This broad question of what does the future hold for us as humanity and civilization is discussed in the piece “Future outlook of our collective samsara”, which argues that we will have an ‘escalation’ scenario in the future and not utopia or dystopia.
We can argue about the impact of automation on actuaries for the first scenario. The second scenario is unpredictable as we will become something else entirely. Within the first scenario, the onus for future-proofing rests upon the actuarial profession and not upon governments and welfare systems. In the third scenario, actuaries can focus relentlessly on achieving their potential and learning, instead of being worried by financial responsibilities and the fear of being made jobless and redundant. With the right social buffers, actuaries will likely become happier to take risks, will stop being hand-cuffed by legacy systems, will likely leave their jobs for learning and training and start opening up their own Insurtech startups in the algorithmic economy.
 
The following may be the impact on actuaries in the first scenario:
 
  1. More pressure to learn programming, data science, big data and AI
  2. Improving soft skills and communication will be crucial
  3. Those at entry level or those that stopped learning long ago will start getting displaced. Polarisation will enter as top actuaries are hired to supervise the software systems and there is no longer need for entry-level actuaries (as all of their work has been automated)
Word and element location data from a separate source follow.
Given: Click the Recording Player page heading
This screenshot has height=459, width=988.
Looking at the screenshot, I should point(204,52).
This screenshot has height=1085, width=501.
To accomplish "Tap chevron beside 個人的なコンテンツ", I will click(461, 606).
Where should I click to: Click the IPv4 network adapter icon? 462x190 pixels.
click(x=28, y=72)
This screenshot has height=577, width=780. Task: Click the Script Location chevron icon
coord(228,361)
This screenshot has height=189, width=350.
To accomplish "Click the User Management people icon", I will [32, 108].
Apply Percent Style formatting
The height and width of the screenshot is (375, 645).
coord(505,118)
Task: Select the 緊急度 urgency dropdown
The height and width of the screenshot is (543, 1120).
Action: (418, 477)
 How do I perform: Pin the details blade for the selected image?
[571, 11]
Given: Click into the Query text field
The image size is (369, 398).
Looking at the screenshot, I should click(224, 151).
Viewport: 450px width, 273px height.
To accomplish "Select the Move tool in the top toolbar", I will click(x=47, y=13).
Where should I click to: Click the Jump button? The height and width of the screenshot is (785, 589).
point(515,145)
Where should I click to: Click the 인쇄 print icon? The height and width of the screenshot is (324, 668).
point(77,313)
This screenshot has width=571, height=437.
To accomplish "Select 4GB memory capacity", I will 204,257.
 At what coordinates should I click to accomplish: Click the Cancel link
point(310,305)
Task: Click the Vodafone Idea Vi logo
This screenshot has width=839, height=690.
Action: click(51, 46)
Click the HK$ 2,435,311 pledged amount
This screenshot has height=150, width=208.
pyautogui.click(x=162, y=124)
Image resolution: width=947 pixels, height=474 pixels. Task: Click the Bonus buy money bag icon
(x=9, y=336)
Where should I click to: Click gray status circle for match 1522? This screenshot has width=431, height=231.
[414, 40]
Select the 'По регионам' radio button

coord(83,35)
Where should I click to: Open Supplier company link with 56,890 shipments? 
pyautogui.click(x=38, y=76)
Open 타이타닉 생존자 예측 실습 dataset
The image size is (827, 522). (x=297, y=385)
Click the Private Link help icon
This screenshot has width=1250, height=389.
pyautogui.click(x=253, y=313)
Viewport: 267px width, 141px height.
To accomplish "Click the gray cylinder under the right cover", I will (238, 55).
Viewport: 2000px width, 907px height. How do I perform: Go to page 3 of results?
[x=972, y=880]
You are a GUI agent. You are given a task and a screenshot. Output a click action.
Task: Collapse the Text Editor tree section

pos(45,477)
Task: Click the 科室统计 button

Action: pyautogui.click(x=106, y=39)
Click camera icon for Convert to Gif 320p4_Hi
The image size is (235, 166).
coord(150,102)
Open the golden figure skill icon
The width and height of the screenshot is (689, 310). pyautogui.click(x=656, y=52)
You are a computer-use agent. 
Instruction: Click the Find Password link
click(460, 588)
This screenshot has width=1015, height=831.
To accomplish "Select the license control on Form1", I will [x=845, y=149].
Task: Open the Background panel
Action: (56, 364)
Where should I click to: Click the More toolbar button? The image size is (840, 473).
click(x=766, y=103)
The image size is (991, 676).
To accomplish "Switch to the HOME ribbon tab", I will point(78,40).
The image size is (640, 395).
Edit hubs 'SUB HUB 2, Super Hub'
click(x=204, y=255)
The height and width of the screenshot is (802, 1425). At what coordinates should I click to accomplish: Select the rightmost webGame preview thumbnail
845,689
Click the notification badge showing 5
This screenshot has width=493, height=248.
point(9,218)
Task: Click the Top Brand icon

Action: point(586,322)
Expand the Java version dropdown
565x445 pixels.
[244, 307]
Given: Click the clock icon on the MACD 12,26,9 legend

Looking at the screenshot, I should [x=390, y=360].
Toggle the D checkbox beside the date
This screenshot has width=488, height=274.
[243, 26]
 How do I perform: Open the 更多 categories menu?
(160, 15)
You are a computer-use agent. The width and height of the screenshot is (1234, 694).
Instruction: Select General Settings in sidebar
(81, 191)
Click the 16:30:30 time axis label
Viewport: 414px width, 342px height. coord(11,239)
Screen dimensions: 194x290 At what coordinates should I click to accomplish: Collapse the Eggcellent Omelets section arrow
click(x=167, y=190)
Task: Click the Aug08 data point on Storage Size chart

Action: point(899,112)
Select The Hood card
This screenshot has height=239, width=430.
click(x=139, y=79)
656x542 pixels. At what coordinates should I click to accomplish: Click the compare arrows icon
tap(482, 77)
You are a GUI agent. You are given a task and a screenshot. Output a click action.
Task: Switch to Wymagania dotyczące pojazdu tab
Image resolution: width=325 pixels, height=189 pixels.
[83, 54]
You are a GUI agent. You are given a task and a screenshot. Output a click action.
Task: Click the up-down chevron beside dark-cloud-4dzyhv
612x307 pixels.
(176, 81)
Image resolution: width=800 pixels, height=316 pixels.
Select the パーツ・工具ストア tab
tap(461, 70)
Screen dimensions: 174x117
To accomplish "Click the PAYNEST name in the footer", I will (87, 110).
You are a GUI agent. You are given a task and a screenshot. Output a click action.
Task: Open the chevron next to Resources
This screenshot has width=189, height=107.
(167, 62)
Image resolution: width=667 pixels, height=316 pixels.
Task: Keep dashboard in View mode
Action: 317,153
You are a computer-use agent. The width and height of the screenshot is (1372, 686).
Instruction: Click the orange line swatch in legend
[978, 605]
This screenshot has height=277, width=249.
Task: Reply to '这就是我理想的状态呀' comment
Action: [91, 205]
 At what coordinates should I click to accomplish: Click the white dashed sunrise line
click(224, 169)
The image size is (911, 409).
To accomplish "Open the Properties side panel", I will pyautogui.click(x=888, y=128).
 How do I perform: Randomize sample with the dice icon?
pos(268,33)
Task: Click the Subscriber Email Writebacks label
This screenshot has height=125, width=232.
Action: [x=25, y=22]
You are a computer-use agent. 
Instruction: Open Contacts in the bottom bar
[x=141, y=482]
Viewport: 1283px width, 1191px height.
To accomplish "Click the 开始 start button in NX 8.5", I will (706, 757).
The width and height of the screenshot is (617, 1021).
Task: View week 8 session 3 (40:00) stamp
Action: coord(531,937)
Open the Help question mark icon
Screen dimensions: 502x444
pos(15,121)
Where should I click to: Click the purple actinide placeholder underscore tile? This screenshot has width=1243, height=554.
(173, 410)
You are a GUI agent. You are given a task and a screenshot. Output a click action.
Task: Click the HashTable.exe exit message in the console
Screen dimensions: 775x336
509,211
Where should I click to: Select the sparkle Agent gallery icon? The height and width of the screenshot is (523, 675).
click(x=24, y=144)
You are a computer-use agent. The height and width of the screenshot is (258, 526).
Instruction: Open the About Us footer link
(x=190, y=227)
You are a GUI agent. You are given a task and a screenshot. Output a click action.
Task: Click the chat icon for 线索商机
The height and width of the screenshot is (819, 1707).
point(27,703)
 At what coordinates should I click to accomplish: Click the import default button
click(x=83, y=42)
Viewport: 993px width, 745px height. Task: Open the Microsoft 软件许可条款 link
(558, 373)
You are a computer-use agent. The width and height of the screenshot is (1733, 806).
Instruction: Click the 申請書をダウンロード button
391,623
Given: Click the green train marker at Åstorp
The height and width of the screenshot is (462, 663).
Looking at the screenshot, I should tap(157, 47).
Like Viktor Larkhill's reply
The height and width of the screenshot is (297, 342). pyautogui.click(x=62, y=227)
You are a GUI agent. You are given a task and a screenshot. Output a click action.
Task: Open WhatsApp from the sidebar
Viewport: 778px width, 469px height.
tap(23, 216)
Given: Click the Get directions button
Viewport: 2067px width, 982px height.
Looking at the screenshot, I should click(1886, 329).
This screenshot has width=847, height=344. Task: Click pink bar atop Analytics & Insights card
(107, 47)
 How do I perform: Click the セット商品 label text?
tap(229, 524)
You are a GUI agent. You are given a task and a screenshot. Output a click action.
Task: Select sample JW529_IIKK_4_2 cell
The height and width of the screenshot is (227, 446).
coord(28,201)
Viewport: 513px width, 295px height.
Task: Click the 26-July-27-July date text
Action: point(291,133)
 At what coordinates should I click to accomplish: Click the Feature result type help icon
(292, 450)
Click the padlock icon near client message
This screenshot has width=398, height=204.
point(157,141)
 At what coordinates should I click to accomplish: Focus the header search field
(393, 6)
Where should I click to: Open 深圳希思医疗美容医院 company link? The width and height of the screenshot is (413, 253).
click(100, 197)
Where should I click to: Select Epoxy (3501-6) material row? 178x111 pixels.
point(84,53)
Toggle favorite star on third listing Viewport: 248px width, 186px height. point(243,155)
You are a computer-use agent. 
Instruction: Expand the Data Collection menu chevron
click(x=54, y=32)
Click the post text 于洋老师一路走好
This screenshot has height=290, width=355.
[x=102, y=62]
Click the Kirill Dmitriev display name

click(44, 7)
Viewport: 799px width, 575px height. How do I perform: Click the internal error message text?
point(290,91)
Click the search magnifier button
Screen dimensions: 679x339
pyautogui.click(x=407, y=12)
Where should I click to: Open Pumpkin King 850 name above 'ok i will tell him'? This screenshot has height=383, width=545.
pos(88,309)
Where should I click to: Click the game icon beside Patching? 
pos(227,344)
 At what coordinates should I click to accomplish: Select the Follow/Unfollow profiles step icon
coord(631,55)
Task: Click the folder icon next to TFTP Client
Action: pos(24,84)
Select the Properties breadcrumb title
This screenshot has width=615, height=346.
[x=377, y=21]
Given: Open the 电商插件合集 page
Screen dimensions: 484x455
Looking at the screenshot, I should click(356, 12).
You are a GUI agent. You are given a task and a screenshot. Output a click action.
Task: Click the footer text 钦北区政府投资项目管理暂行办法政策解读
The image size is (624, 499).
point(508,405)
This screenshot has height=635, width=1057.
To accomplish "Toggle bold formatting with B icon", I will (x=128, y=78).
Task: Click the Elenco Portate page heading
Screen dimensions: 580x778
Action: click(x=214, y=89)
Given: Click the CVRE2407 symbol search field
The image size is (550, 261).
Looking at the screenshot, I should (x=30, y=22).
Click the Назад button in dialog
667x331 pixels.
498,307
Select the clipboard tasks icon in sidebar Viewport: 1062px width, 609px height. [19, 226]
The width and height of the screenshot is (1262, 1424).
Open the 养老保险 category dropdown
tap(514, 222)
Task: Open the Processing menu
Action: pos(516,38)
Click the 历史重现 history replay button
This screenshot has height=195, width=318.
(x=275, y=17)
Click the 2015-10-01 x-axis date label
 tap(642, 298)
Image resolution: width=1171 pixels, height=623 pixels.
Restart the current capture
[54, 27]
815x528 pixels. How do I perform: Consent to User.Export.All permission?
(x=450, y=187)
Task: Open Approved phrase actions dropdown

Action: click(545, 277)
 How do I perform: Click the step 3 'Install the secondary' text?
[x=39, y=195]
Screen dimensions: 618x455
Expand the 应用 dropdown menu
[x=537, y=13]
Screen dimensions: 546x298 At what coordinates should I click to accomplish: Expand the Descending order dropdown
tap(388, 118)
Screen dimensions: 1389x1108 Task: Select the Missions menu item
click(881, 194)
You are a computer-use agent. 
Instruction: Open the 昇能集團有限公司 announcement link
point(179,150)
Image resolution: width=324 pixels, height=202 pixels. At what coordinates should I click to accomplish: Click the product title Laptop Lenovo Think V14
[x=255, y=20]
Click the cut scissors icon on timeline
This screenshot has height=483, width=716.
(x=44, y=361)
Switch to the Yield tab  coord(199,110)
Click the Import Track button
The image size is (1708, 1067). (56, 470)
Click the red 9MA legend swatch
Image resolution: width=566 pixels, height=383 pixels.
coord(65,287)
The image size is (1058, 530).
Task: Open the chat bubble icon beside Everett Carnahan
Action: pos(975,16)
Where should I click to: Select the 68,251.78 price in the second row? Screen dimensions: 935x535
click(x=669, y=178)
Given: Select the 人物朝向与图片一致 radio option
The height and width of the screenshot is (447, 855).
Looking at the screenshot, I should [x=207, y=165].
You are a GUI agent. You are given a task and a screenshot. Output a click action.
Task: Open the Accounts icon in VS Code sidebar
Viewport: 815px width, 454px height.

  4. Focus on continuous learning; no longer one fixed path towards qualification, as qualifying alone won’t mean much. Burnout and early retirement might peak within the top actuaries.

Future of work and education

It’s not just automation, the world of work is set to be disrupted at an unprecedented pace, which will change how we work, when we work, the type of work we do, what does it mean to be an employee and what can we expect from employers. Sharing economy, flexible working, knowledge economy, global connectivity, focus on creativity, machine economy, different work expectations on the part of the millennial generation, this all interacts dynamically to change what it means to work and to have a living and career.
 
Susskind argues that professions have earned a privileged position in society, ‘a mandate for control in their fields of specialization’. In essence the professions are a type of social contract: they are the gatekeepers to specialised knowledge and expertise, they are allowed to self-regulate their activities, and we place our trust in them to advise and help us. Knowledge is power. And it is centralised.
 
Susskind argues that this social contract has many drawbacks – in particular, the professions are notoriously conservative and reluctant to change – but until recently there was no better system. Now, though, technology allows us to consider alternatives like tapping into crowd wisdom like peer-to-peer insurance does. Is a professional society like SOA better suited to the future or universities or MOOCs? How will we impart self-learning in the future?
 
The major work done by an actuary and a data scientist isn’t technological, but sociological: their job is to communicate with the heads of companies and with the broader public about how data can be used to improve businesses. Essentially, data scientists are advocates for better data analysis and for more data-driven decision-making, both of which require constant vigilance to maintain. While the mathematical component of the work done by a data scientist is essential, it is nevertheless irrelevant in the absence of human efforts to sway decision-makers. Awareness of behavioral psychology and communication skills can radically improve actuaries’ sway over real decisions and their implementations.